EXCERPTED TEXT |
How I write PureScript web-apps: Part-III

On Wed, 12 Feb 2025, by @lucasdicioccio, 2499 words, 6 code snippets, 17 links, 1images.

This article dives straight into discussing cross-cutting concerns. If you need additional context or wish to grasp the core state management, rendering, and event-handling layout I recommend for a Halogen application, please read the first article. In this article, we will also refer to contravariant Tracing, a topic I cover thoroughly in the second article.

parameters and configuration

Some JavaScript frameworks like Next will consider configuration to be a regular JS-module known at “compilation” (nb: the configuration itself can be dynamic, hence offseting the problem of actually picking config values), which means you’ll need different compilations for different environments.

WRITTEN INSTRUCTION | Continue the PureScript article from its last sentence. The lines that come next have nothing to do with the PureScript article.

RECORDED INFORMATION |
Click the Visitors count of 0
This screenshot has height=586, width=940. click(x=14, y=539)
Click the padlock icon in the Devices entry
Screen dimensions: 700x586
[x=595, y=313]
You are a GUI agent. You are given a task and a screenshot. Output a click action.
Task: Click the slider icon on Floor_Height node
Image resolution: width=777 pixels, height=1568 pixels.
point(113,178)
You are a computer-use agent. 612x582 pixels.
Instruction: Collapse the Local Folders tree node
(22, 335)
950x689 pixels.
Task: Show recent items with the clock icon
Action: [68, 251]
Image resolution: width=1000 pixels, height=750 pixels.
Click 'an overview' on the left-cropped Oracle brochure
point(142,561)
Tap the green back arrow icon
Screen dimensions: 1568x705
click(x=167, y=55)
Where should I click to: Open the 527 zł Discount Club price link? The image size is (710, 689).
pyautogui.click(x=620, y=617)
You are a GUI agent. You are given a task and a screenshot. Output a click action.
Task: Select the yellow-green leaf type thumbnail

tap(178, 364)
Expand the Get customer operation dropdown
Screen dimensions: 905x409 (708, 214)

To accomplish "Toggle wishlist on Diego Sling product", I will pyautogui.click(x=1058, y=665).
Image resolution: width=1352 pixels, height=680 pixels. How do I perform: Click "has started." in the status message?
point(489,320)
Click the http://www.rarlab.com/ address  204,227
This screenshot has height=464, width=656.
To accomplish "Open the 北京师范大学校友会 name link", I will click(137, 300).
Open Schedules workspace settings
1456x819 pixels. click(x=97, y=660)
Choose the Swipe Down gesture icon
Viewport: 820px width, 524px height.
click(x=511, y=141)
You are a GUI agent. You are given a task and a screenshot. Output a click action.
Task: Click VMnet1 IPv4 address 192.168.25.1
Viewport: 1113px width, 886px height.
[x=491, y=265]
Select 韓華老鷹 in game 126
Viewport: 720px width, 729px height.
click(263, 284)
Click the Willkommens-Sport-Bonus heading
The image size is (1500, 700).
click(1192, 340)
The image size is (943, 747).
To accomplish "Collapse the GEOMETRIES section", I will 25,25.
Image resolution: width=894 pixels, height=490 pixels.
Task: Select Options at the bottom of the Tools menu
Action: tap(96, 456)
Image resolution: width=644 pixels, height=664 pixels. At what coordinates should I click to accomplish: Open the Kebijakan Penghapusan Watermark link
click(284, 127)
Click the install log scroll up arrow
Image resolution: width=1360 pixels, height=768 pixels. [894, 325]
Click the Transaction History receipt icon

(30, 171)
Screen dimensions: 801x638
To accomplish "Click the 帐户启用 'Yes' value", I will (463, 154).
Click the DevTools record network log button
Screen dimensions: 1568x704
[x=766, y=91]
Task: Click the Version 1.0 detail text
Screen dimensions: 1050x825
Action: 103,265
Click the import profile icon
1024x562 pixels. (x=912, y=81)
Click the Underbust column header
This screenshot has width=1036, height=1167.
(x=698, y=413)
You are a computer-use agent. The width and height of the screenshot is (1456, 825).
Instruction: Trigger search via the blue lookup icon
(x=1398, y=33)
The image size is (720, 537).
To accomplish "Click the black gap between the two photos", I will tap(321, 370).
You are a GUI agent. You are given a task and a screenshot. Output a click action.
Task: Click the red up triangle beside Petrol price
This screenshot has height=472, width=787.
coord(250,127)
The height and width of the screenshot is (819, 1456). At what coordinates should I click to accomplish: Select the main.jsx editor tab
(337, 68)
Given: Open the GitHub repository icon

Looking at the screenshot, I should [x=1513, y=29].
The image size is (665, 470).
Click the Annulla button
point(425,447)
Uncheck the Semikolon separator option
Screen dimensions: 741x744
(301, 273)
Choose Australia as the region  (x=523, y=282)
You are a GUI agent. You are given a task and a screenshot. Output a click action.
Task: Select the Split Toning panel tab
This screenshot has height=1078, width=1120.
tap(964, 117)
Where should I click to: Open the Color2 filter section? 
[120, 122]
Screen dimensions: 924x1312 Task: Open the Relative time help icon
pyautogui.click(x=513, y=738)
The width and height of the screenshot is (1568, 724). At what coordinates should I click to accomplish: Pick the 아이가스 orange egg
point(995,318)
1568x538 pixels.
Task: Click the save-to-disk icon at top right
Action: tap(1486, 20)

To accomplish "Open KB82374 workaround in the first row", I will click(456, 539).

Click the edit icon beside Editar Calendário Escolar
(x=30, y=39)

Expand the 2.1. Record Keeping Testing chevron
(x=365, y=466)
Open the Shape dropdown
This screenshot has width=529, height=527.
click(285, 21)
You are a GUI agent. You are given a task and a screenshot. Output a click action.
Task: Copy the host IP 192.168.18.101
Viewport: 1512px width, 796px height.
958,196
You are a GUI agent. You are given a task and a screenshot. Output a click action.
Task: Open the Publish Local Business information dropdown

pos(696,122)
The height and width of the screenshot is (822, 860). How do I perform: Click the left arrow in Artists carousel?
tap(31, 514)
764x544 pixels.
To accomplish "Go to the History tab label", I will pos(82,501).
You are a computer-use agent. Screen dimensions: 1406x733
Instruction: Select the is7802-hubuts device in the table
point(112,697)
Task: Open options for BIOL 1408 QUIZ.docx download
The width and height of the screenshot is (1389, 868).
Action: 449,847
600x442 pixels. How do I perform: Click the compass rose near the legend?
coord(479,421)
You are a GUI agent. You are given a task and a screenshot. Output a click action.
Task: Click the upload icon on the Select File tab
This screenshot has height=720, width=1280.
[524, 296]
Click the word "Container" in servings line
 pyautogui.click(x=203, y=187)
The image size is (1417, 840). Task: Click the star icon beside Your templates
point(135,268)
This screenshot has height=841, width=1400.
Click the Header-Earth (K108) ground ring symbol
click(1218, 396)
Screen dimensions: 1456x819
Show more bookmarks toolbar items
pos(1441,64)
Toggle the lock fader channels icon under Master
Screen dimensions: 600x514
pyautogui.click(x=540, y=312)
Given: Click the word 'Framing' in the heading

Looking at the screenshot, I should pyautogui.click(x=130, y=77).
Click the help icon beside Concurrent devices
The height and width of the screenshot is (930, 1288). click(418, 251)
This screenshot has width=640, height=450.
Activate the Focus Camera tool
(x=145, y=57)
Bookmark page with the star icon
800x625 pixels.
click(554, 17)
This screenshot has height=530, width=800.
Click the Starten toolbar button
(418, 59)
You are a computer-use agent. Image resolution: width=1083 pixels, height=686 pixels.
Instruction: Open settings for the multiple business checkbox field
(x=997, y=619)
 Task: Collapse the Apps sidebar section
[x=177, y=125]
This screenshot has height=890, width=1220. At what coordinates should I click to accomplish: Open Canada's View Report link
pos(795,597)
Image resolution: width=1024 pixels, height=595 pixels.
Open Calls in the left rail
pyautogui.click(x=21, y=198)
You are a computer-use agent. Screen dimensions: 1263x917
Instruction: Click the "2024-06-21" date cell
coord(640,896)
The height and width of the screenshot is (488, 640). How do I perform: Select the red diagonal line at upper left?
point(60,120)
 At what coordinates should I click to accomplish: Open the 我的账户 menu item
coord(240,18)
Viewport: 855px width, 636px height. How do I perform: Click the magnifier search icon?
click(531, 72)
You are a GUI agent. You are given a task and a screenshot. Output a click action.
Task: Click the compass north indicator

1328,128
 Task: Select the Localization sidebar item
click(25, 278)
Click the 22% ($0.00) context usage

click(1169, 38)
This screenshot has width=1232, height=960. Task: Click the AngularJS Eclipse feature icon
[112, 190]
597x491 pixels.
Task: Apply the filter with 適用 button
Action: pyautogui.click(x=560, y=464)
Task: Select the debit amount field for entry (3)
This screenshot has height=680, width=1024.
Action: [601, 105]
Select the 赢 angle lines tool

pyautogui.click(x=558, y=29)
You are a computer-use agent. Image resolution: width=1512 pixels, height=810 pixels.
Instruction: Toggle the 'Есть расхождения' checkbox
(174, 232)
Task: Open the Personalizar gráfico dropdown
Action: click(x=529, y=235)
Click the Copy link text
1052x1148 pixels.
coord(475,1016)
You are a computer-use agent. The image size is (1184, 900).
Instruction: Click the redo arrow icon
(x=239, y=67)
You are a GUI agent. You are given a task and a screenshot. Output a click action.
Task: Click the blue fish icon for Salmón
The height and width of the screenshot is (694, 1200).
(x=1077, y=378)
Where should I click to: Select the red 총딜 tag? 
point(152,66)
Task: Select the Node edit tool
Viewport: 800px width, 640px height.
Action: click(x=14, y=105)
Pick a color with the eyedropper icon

WRITTEN ANSWER |
For the applications on this blog, I prefer to maintain a simplistic build chain: I compile a single artifact while I’m editing new articles on my blog. When I’m publishing articles for you, adorable reader, I can re-use the same .js file that I used and tested locally. An extra use case which is specific to blogging, sometimes I even want to include a script multiple times with different configurations on a single page. This setup means that the script I ship has an initialization phase to lookup the configuration in its environment (example: Halogen-Echarts demo). This way of configuration applications is no different from a process reads commmand line arguments and environment variables, except that for a JavaScript module, the environment generally is a web-page or a browser extension.

Implementation-wise, there are no specific challenges. I prefer to locate configuration directly in the <script> tag using HTML data attributes .

For instance, an application that needs an API-key and an API endpoint would look like

<script
   scr="/js/my-app.js"
   data-my-app--api-endpoint="https://example.com/"
   data-my-app--api-key="0xdeadb33f"
>

whereas while developing locally I would use a different configuration

<script
   scr="/js/my-app.js"
   data-my-app--api-endpoint="http://localhost:3000/"
   data-my-app--api-key="dummy"
>

Now you can object that the difference is small as the .html in development and the .html in production are different. However there are a host of ways to parametrize the .html source for web applications. The decision to split the configuration has a some advantage when troubleshooting a bug. Indeed, you can retrieving the .js actually served to customers and you do not need to alter it to override the configuration: the application knows how to do that.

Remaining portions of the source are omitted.